Sull’inizio della carriera d’allenatore (non allenatore) in massima serie non ci avrebbe scommesso neanche lui (ogni riferimento sullo scommettere è voluto e fatto apposta).
Da calciatore (proprio con la Juventus) giocava a libero. Libero da marcature fisse, libero da schemi (ai suoi tempi anche il calcio lo era ancora o forse aveva l’illusione di esserlo) da allenatore un po meno. Una carriera agonistica a colori, quella in panchina iniziata in bianco e nero. E’ entrato in campo a freddo, senza fare riscaldamento. Tolta la tuta ha messo quella di allenatore precario, a scadenza come uno yogurt.
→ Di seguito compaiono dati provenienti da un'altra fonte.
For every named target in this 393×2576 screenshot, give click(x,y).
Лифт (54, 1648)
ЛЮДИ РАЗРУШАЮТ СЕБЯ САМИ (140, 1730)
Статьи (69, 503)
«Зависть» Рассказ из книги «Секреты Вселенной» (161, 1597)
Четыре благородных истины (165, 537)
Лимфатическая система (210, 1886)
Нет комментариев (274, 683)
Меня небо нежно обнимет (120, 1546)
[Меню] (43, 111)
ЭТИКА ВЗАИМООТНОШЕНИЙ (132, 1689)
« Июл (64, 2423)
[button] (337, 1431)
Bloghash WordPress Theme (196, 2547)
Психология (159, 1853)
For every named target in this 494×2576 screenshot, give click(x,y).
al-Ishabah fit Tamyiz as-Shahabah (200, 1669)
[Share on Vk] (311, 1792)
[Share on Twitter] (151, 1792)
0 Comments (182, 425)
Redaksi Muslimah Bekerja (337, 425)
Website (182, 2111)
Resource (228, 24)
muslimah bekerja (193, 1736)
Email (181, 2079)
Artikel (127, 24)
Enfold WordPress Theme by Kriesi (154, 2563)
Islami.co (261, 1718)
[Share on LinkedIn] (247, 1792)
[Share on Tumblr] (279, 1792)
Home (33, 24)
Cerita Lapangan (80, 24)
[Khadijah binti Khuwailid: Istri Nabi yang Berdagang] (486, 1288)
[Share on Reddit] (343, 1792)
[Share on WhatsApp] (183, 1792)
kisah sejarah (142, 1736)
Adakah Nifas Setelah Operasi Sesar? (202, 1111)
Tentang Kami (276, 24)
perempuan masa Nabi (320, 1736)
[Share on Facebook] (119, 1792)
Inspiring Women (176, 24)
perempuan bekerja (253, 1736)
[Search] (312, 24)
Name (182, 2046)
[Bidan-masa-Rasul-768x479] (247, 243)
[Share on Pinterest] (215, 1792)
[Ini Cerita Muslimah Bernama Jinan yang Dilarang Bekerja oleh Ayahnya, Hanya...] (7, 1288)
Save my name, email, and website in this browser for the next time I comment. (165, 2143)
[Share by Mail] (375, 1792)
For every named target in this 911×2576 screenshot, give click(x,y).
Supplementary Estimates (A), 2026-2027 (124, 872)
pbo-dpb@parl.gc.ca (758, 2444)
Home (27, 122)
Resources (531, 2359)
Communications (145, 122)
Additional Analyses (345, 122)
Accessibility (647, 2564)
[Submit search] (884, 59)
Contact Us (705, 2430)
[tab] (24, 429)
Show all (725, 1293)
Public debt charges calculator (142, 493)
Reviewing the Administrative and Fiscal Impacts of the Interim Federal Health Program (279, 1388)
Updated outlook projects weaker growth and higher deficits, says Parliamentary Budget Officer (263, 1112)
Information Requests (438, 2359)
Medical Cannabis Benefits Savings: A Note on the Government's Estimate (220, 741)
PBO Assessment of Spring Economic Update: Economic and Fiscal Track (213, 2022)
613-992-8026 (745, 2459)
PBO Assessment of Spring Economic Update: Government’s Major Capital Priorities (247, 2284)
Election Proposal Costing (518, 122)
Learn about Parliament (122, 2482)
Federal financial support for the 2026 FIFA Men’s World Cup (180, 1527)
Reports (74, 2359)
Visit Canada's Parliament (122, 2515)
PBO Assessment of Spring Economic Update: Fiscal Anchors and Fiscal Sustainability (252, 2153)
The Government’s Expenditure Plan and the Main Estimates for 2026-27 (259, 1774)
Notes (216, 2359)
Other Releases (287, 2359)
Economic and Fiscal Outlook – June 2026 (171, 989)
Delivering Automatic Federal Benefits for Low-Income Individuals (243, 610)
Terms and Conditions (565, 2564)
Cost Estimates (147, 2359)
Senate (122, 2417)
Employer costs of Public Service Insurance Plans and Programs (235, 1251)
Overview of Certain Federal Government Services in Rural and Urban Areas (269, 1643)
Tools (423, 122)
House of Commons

Quando giocava non si faceva dribblare, adesso è costretto a dribblare le strisce bianche e nere della vecchia signora. Nera l’ombra di Antonio Conte che arieggia su di lui, bianca la pagina di una carriera ancora da scrivere. Nera la considerazione della società che non vede in lui oltre che un collaboratore tecnico, bianca arrendevole e sbilenca la dichiarazione di John Elkann, quando lo ha usato come parafulmine contro lo spauracchio Zeman.
Il ragazzo però si impegna, riesce a far peggio d’avanti alle telecamere negando l’evidente (vedi favori arbitrali) commentando gare che si allontanano dalla realtà (vedi la caccia all’uomo travisata nella finale di supercoppa contro il Napoli) e alla prima litigata con un collega sfodera il curriculum e auspica sarcastici successi.
Alla vigilia della gara contro l’Udinese ha dichiarato che preferisce essere definito un “antipatico vincente” piuttosto che un “simpatico perdente”. Ecco sull’antipatia ci siamo e per essere sinceri pure sul vincente: Un trofeo in bacheca e sei punti i centottanta minuti, gli restano da giocare altre otto partite per allungare la scia da vincitore. Anche se una domanda viene spontanea: Il merito è suo o dell’allenatore della Juventus?